Trois hommes dans une parabole satirique, un huis-clos où l’hilarité et la vivacité, loin de nuire à la gravité du propos, lui donneraient plutôt un relief inattendu. Quelque part au milieu d’un désert, un nouveau venu – Dobbitt – vient prendre son poste de Vérificateur et fait la connaissance de son collègue Hanrahan, avec lequel il lui faudra partager une chambre. Hanrahan voit d’emblée en Dobbitt un rival et le traite comme tel. A ses yeux, il est essentiel de le dégoûter tout de suite, afin que Dobbitt se décide, et le plus tôt sera le mieux, soit à repartir, soit à se suicider (il semble que tel ait été le triste sort du prédécesseur de Dobbitt). Dans ce but, Hanrahan déploie d’entrée de jeu des trésors d’odieuse mauvaise foi, de méchanceté, de mesquinerie humiliante, de logique psychotique, et peu s’en faut que ses efforts pour rendre l’autre fou ne soient couronnés de succès. De son côté, Dobbitt est plutôt du genre conciliant. Pour son propre bien comme pour celui de la compagnie, il se montre toujours prêt à y mettre du sien, à faire un geste pour éviter tout conflit, étouffer dans l’oeuf les équivoques malsaines et ne pas être pris pour un lèche-bottes hypocrite et ambitieux. Bien entendu, leur supérieur hiérarchique, le glauque Merkin, trouve autant de plaisir que d’intérêt à souffler sur les braises. Que faire d’autre, dans ce désert anonyme, pour passer le temps ?


On l’a compris, Sous la ceinture est une pièce qui décrit avec une remarquable acuité un certain monde de l’entreprise. Mais l’entreprise elle-même n’est qu’une métaphore commode, au même titre que le désert ou que les étranges créatures qui y rôdent. Peu importe ce que fabrique cette usine, peu importe quelles unités Dobbitt et Hanrahan sont censés vérifier.
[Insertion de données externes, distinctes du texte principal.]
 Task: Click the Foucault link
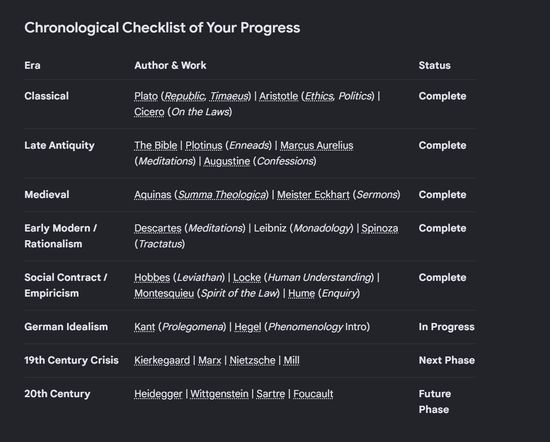click(313, 394)
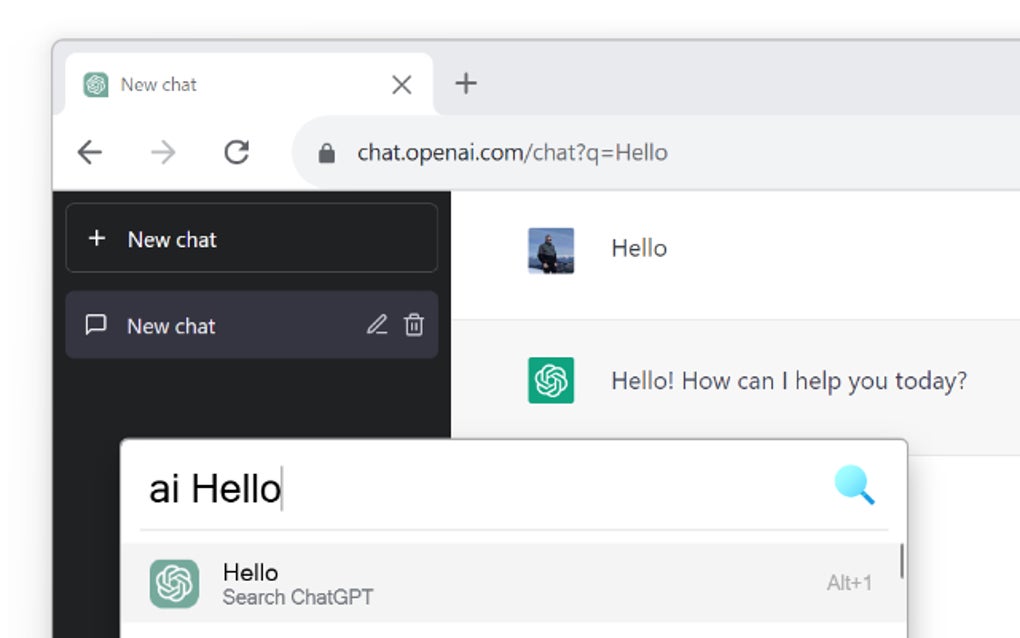Open site security info via the padlock icon

[325, 152]
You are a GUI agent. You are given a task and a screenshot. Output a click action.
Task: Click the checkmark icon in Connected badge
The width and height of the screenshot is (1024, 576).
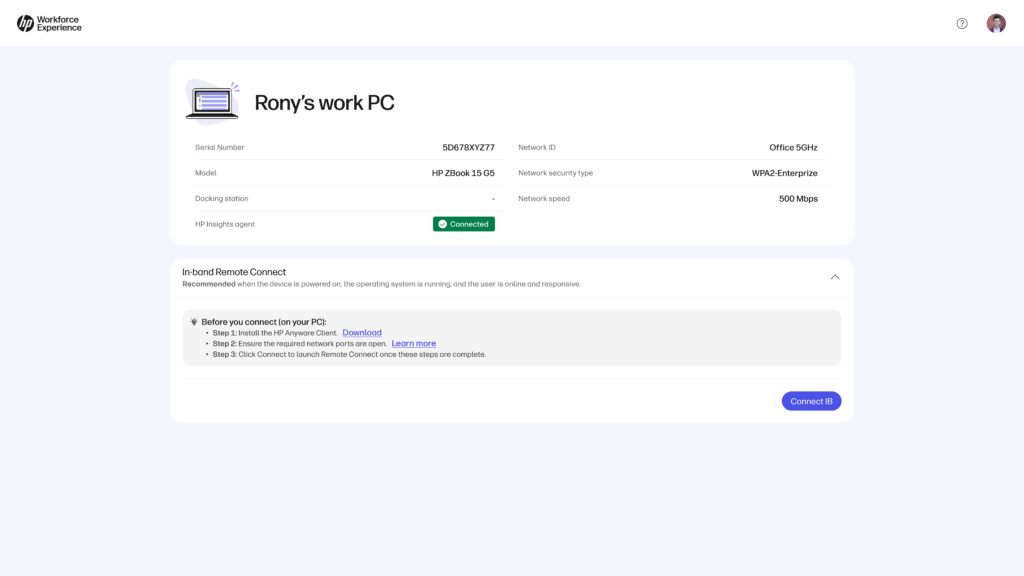pos(443,224)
Nous ne le saurons jamais, mais nous entrevoyons assez vite que ce désert n’est peut-être pas tout à fait naturel, et que les bêtes aux yeux jaunes qui paraissent assiéger l’usine ont peut-être de bonnes raisons de lui en vouloir. Pendant que les hommes se déchirent et s’égarent dans leurs propres pièges, le monde nocturne et son peuple inquiétant accentuent silencieusement, inexorablement, leur pression sur les palissades…
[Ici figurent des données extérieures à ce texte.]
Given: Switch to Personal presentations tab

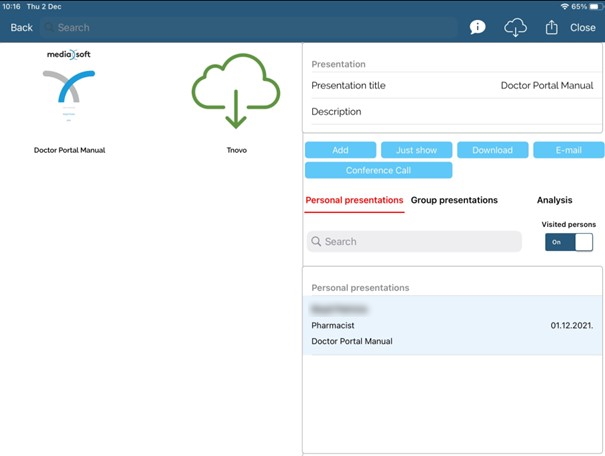Looking at the screenshot, I should click(x=354, y=201).
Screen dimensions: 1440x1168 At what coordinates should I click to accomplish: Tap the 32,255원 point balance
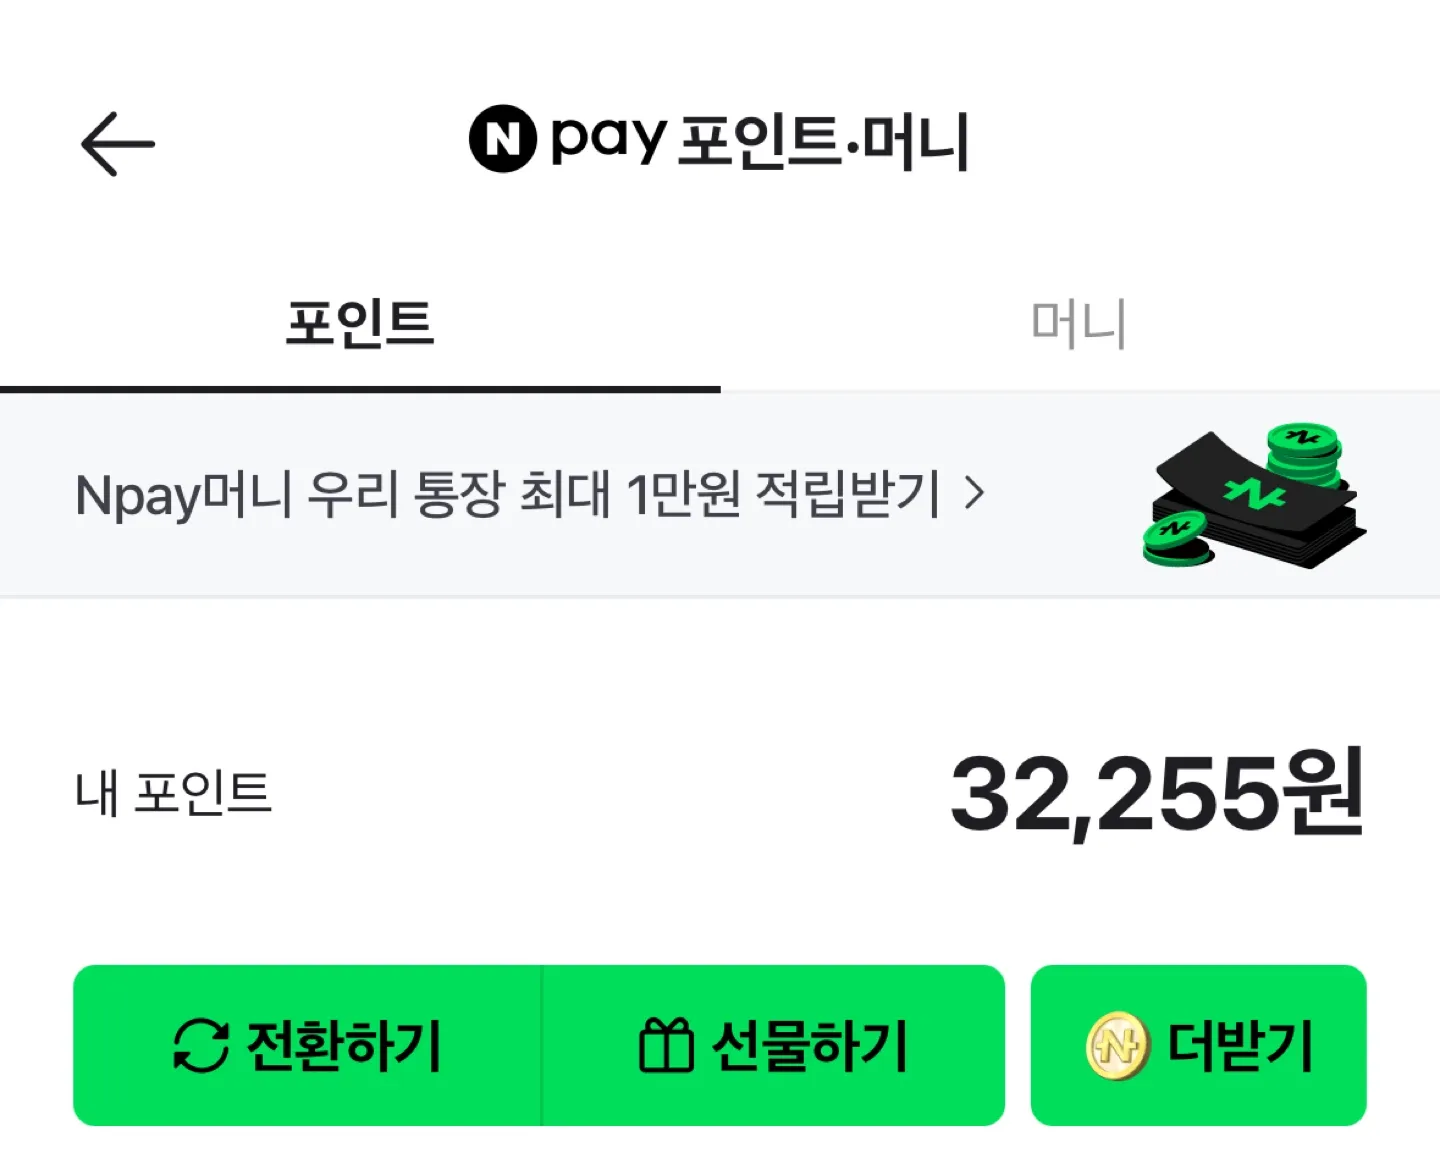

Qu’on me permette d’ajouter que j’ai éprouvé un grand plaisir à traduire cette pièce, variation discrètement orwellienne et faussement légère sur un thème à la Brazil d’un auteur qui m’était – je dois bien l’avouer – parfaitement inconnu. Un ami programmateur me l’a fait connaître, après l’avoir vue montée en Allemagne, il y a quelques années, par Thomas Ostermeier. A ma connaissance, elle n’a jamais été traduite ni mise en scène en France.


Dobbitt, Hanrahan et Merkin sont trois personnages remarquablement dessinés, dont les affrontements, sans aucun temps mort, divertissent, tiennent en haleine et donnent à réfléchir de bout en bout. Je suis convaincu qu’il y a là, pour les trois interprètes des rôles, une extraordinaire matière à jeu.